The Policies provided coverage for, among other things, “personal and advertising injury,” which included injuries “arising out of . . . [o]ral or written publication, in any matter, of material that violates a person’s right of privacy.” There was no disagreement that the Gates lawsuit brought for violations of BIPA arose out of an alleged privacy violation. Instead, the Insurers argued that three policy exclusions barred coverage: the Employment-Related Practices Exclusion, the Recording and Distribution of Material or Information Exclusion, and the Access of Disclosure of Confidential or Personal Information Exclusion.
Employment-Related Practices Exclusion.
Much of the Court’s analysis turned on whether the provisions of the exclusions were ambiguous. The Employment-Related Practices Exclusion, for example, precluded coverage for “personal and advertising injury” arising out of “employment-related practices, policies, acts or omissions, such as coercion, demotion, evaluation, reassignment, discipline, defamation, harassment, humiliation, discrimination or malicious prosecution directed at that person.” The District Court found that while collection of handprints, or more generally, biometric information, was not expressly listed, the use of the phrase “such as” in the exclusion was illustrative and not intended to be a limiting or an exhaustive list of excluded conduct. According to the District Court, however, it was not clear whether the collection of employees’ handprints was an employment-related practice like those listed in the exclusion. The District Court reasoned that some of the listed examples (defamation, harassment, discrimination, and malicious prosecution for example) could be viewed as types of legal claims, while others (demotion, evaluation, reassignment, and humiliation) could be viewed as types of employer conduct. Although the “privacy violation” at issue in the Gates lawsuit could be understood as a claim, or a “BIPA violation,” it could also be understood as employer conduct, such as “collection of biometric information” or “collection of handprints.” “The mixture of examples in the Employment-Related Practices exclusions amplifie[d] the ambiguity of the exclusions as applied in this case.” Accordingly, the exclusion did not unambiguously preclude coverage and did not absolve the Insurers of their obligation to defend Thermoflex.
Notably, the District Court disagreed with the recent ruling in American Family Mutual Insurance Co., S.I. v.

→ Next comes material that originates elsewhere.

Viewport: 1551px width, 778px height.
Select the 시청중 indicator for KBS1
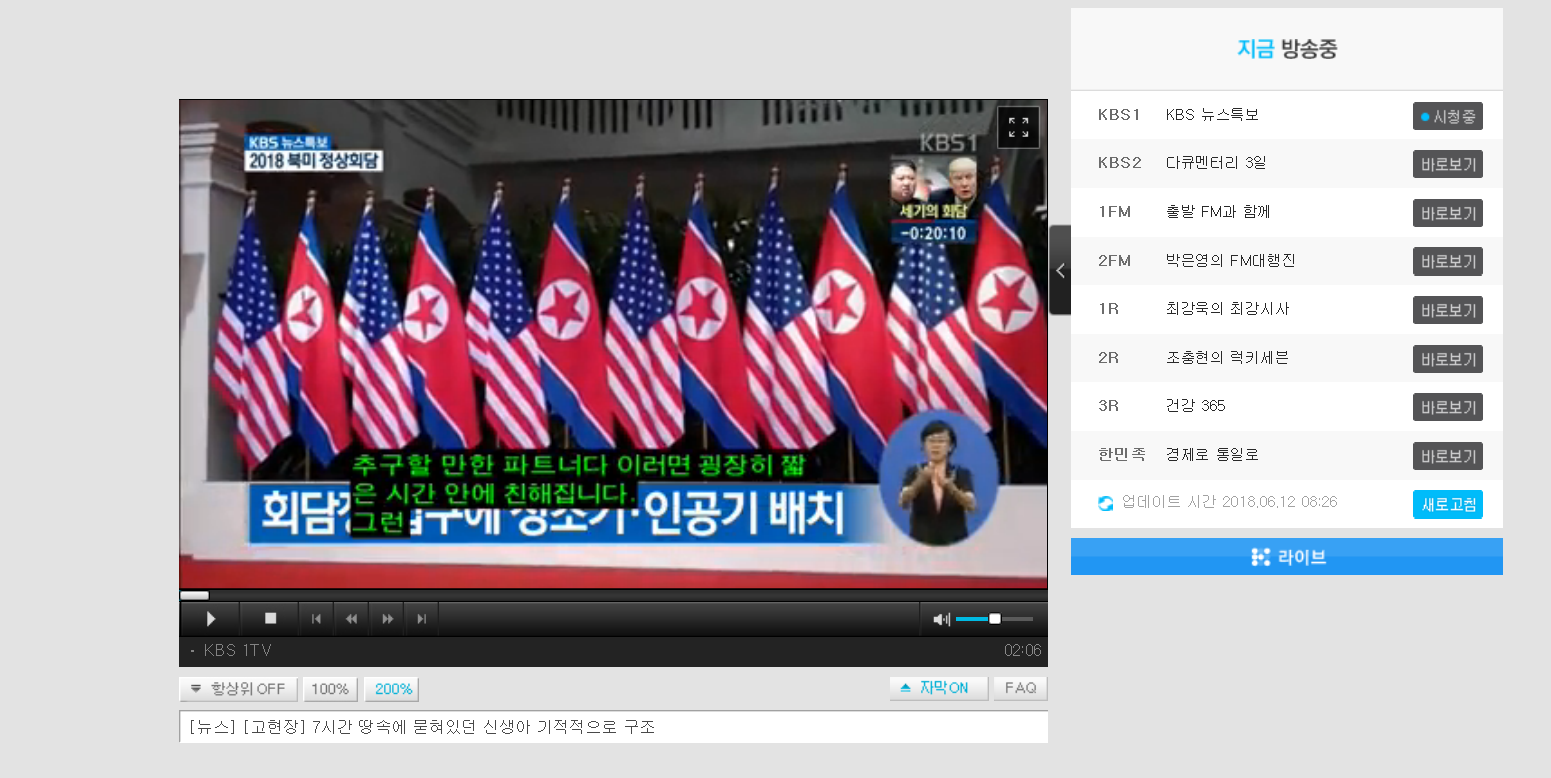click(x=1447, y=115)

Caramel, Inc., in which another judge in the Northern District granted summary judgment to an insurer after interpreting a similar employment-related practices exclusion as barring coverage in the underlying BIPA suit. American Family, No. 20-cv-637 (N.D. Ill. Jan. 7, 2022). In American Family, the Court explained that “a BIPA violation is of the same nature as the exemplar employment-related practices listed in the Policy” because, like BIPA, “[e]ach of ‘coercion, demotion, evaluation, reassignment, discipline, defamation, harassment, [and] humiliation,’ reflect a practice that can cause an individual harm to an employee.” Id. at 10. The District Court in Thermoflex disagreed. Instead, the Court reasoned that reading the exclusions as barring any employment-related practices that “can” cause harm to an employee would potentially preclude coverage for any claim against an employer. Such a result, according to the District Court, would be contrary to the rule that policy exclusions must “be read narrowly and . . . applied only where . . . clear, definite, and specific.”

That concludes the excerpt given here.